Vegetarian soft rock star Bryan Adams says the first images that come to his mind when India is mentioned are the country’s elephants and the large number of vegetarians.

“I like paneer, tandoori with vegetables, aloo gobi and many other dishes. I’m a vegetarian, I hope to relish some great Indian dishes on my visit and, if time permits, even visit many Indian restaurants. I do have Indian friends in Britain and, yes, I also visit a lot of Indian restaurants.”

The Canadian singer, who is performing in New Delhi on Saturday and Bangalore on Sunday, is no stranger to India having visited it earlier in 1994 and 2001. The winner of 10 Grammy’s is also interested in Indian spirituality.

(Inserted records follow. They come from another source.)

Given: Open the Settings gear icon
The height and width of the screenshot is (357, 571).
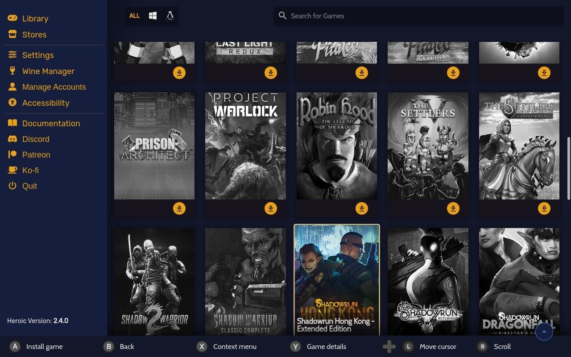Looking at the screenshot, I should click(12, 54).
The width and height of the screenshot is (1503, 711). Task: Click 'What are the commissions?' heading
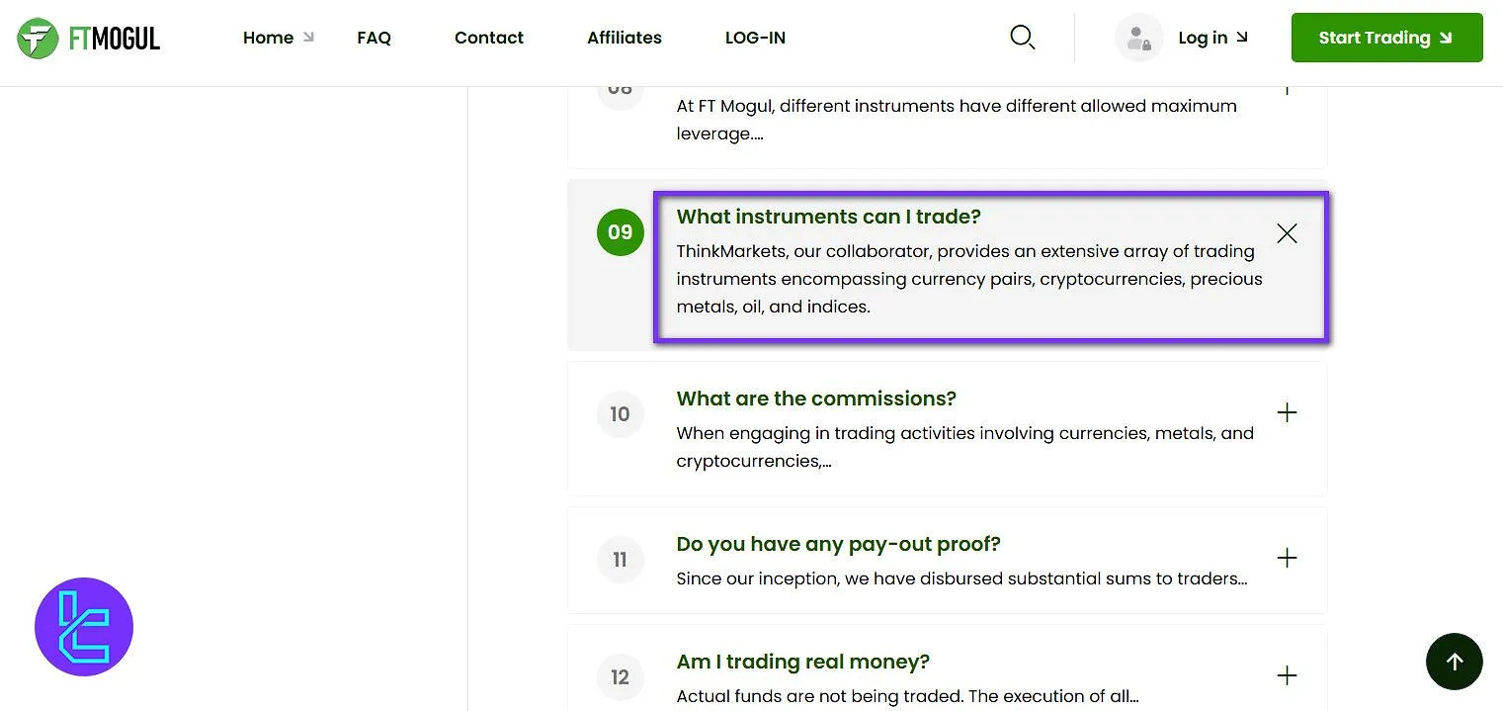tap(816, 399)
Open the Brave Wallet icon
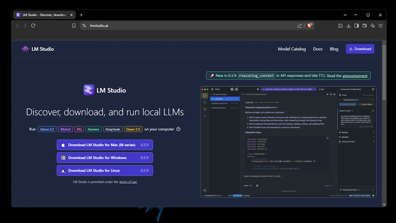The image size is (396, 223). (365, 26)
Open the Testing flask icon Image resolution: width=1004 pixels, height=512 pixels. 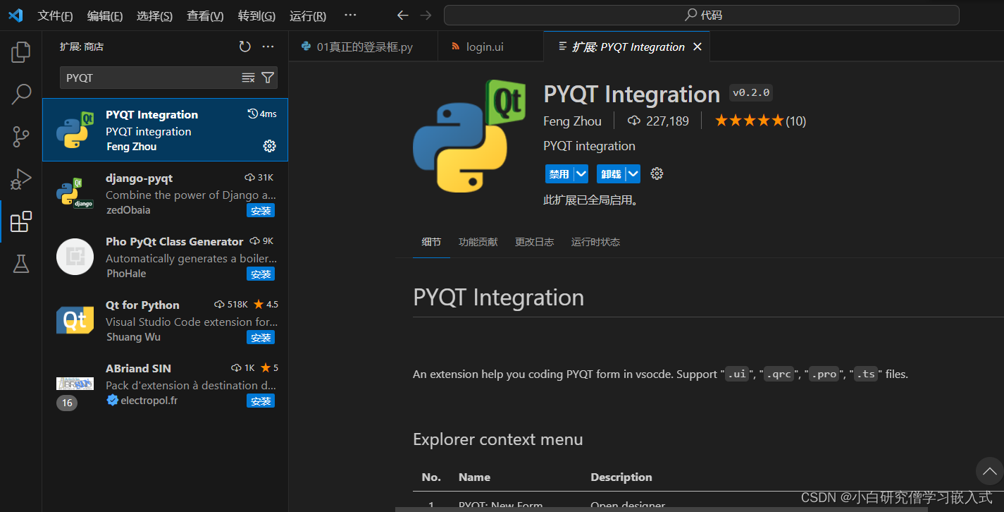(x=20, y=264)
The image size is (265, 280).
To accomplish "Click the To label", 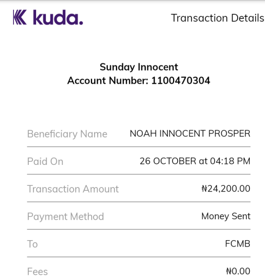I will coord(32,244).
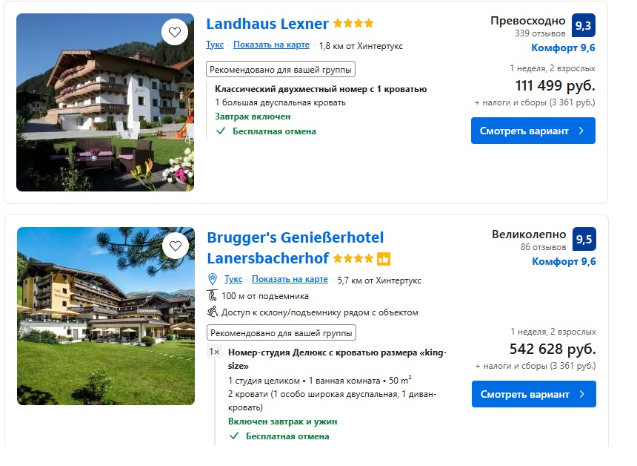Click the 9,5 rating badge for Brugger's hotel
The height and width of the screenshot is (466, 637).
[584, 239]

On his last visit, he was photographed wearing a garland of ‘tulsi’, or basil, leaves, and standing alongside a popular astrologer in the garden city of Bangalore.

He was quoted as saying that he wanted to bathe in the Hindu holy river, Ganges. Adams will perform in New Delhi for the first time, fulfilling a desire he has expressed on several occasions earlier.

Apart from going on record to say “I look forward to visiting India all the time”, the last time he was here Bryan Adams said: “We have been planning a concert in Delhi and Kolkata for a long time.”

The singer, whose main musical influences are the Beatles, Janis Joplin, Steve Marriot and Joe Cocker, is likely to croon all his hits for Delhi’s citizens, including “Heaven”, “18 Till I Die”, “Everything I Do” and “Summer of 69”.

When asked where he got the inspiration for his hits, Bryan Adams said: “It’s the idea of creating something from nothing.”

“It’s impossible to work if you’re stressed out, so I try and eliminate as much stress from my life as I can — then I let the river flow.”

The most memorable moment in his musical career was when he passed his first audition.

Bryan Adams, who has travelled across nearly 50 countries for sold out shows, said his favourites were a concert in Madison Square in New York, in Wembley, London, and the Berlin Wall concert.

When asked if he would collaborate with Indian musicians, he said: “Yes absolutely. Some kind of collaboration was actually planned previously with Indian artistes. It all depends whether our voices would gel together, but is not a bad idea. If I spend more time in India I might even write a song on India. Every time I come to India I find something new and exciting,” he said.

“I find India quite an exotic place and most of my fond memories are of the concerts I did here,” Bryan Adams said last time.